Not surprisingly, satellites and their parts fall under this category of munitions. So do processors. And circuit boards wires and nuts and bolts and darn near anything that touches a given satellite. This has caused some confusion. And Problems. And wailing and gnashing of teeth.
[T]he wording of the legislation is open to broader interpretation than Congress intended. An international GPS ground station may have to get export approval to buy a new screen for its Dell laptop, because it is part of a system that is controlled. Pierre Chao, a senior associate at the Centre for Strategic and International Studies (CSIS), a think-tank in Washington, DC, says that as soon as satellites were put on the munitions list “the little screw and the commodity wiring became a munition”. Furthermore, anything modified for a munition is a munition. This clause, he says, captures all the little “doodads”.
Before 1999, when the State Department took over the export regulation of satellites, America dominated commercial satellite-making with an average market share of 83%. Since then, this share has declined to 50%, according to Space Review. ITAR’s critics blame the change in export controls.

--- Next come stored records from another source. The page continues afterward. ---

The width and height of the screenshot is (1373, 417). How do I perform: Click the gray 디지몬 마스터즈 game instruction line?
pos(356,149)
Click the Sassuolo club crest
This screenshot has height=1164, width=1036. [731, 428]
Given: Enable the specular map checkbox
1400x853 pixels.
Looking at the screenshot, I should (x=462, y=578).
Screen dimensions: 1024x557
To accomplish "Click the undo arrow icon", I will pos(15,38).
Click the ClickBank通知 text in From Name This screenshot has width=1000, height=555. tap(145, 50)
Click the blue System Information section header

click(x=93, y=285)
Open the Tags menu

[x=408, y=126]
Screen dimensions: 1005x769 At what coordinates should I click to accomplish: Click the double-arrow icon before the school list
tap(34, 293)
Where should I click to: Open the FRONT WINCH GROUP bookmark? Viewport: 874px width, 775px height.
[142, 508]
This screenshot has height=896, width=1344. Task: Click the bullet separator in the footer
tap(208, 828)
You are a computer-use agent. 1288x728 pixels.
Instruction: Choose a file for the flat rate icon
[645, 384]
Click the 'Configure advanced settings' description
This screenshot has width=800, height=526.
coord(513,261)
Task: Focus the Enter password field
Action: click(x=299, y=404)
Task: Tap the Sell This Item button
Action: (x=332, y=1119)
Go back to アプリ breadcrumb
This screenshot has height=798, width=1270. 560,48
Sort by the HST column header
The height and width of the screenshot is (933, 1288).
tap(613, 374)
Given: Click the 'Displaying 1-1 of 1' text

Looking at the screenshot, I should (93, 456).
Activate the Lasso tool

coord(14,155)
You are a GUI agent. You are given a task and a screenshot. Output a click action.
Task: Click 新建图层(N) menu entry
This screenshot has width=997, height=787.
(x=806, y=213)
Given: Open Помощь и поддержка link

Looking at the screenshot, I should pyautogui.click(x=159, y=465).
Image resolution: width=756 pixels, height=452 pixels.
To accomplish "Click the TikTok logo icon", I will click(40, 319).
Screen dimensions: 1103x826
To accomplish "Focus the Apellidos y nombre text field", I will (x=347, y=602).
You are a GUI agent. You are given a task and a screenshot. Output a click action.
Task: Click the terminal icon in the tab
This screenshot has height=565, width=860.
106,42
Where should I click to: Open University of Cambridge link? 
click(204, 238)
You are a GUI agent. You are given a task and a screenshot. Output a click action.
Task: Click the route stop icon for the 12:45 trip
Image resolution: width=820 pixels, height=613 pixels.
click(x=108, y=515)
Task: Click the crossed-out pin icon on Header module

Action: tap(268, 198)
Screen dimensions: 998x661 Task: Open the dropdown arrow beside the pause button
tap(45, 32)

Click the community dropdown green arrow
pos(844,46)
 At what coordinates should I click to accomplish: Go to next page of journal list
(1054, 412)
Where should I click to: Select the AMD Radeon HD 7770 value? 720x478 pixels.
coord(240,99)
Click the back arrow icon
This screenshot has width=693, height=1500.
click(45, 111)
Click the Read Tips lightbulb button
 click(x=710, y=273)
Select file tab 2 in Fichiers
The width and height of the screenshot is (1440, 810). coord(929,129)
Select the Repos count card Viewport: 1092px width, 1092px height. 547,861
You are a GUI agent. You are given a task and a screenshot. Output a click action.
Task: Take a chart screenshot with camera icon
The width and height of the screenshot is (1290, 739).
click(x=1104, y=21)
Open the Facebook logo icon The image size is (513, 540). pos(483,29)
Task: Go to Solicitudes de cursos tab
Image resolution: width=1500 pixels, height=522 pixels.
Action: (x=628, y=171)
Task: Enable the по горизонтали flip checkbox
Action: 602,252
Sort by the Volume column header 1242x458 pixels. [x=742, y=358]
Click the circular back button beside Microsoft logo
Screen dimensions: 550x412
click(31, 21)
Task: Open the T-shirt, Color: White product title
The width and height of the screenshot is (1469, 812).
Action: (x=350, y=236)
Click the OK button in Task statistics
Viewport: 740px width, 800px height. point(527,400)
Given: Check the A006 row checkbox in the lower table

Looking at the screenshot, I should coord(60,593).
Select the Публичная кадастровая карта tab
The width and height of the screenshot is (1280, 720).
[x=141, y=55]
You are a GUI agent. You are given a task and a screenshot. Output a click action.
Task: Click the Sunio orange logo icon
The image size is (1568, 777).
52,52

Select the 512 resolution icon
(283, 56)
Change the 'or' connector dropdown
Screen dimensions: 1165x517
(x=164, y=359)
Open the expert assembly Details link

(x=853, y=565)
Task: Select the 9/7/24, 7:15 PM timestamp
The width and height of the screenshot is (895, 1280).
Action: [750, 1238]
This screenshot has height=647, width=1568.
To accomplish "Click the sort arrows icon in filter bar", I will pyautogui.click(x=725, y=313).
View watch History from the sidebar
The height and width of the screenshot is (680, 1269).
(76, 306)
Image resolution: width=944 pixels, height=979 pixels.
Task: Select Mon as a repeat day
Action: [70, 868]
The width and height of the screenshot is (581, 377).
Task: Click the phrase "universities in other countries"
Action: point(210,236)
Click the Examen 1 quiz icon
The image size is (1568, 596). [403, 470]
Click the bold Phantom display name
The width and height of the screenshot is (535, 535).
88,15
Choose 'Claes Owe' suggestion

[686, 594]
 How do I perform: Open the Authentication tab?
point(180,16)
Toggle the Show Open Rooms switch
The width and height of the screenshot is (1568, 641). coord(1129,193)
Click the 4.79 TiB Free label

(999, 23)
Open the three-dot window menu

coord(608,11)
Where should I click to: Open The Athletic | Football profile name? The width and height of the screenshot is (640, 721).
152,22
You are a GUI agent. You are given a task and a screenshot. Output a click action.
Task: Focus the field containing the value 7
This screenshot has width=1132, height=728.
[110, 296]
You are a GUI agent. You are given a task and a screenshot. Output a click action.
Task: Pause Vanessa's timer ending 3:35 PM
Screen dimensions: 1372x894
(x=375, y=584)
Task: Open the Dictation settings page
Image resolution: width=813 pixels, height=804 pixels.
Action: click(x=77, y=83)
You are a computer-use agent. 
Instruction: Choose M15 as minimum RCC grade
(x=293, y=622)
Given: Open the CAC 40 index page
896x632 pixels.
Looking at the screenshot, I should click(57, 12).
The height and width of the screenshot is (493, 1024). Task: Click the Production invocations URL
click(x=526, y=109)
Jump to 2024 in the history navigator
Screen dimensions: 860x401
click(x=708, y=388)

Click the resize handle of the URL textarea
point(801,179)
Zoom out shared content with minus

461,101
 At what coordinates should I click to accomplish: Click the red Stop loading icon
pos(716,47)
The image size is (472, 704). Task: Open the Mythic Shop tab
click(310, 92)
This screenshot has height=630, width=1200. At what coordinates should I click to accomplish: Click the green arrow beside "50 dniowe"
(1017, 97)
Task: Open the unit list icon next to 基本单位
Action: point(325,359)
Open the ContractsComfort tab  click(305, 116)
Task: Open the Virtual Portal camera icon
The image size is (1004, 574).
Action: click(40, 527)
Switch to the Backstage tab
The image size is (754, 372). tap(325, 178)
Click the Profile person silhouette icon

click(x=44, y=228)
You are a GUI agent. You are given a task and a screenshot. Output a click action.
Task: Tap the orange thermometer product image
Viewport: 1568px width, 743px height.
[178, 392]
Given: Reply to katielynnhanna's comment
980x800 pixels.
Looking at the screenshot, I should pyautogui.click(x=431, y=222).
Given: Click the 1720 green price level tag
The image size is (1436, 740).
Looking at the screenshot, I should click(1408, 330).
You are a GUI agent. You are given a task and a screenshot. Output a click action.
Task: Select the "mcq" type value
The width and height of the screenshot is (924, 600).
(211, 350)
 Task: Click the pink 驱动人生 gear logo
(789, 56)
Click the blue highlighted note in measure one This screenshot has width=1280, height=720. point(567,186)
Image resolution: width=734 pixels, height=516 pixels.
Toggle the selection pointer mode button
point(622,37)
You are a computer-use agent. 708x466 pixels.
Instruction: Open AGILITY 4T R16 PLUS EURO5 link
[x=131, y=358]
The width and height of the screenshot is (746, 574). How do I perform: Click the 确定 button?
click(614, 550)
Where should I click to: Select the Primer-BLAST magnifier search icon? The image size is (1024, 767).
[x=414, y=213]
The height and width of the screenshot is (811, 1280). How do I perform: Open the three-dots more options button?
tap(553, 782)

As bidding opened in July this year for the 3.4 billion ($5 billion) of contracts for Galileo, a constellation of 30 positioning satellites being built by the European Union and the European Space Agency, European officials cited export controls as a reason for avoiding anything to do with America wherever possible.
At the start of the decade, Alcatel Alenia Space (now Thales Alenia) announced that it would create an “ITAR-free” spacecraft, purged of all American components. Between 1998 and 2004 the company doubled its market share to over 20%, becoming perhaps the greatest beneficiary of export policies. Export controls also prompted the European Space Agency to pay to develop a European supplier of solenoid valves, so that European space-propulsion systems do not depend on this American part. Similarly, Telesat, Canada’s satellite-fleet operator, has said that ITAR is one of the reasons it has selected European satellite builders in recent competitions. And in 2005 EADS Sodern, a French maker of satellites’ control and positioning systems and subsidiary of the Franco-German company EADS, said it would start to phase out its American supplier base.
In other words, it’s been a costly policy that adversely impacts small and medium size companies severely, threatens their employees and yearly subjects them to insulting (and sexist) “training” videos.
Other than that, it’s a good program.
H/T Rand Simberg.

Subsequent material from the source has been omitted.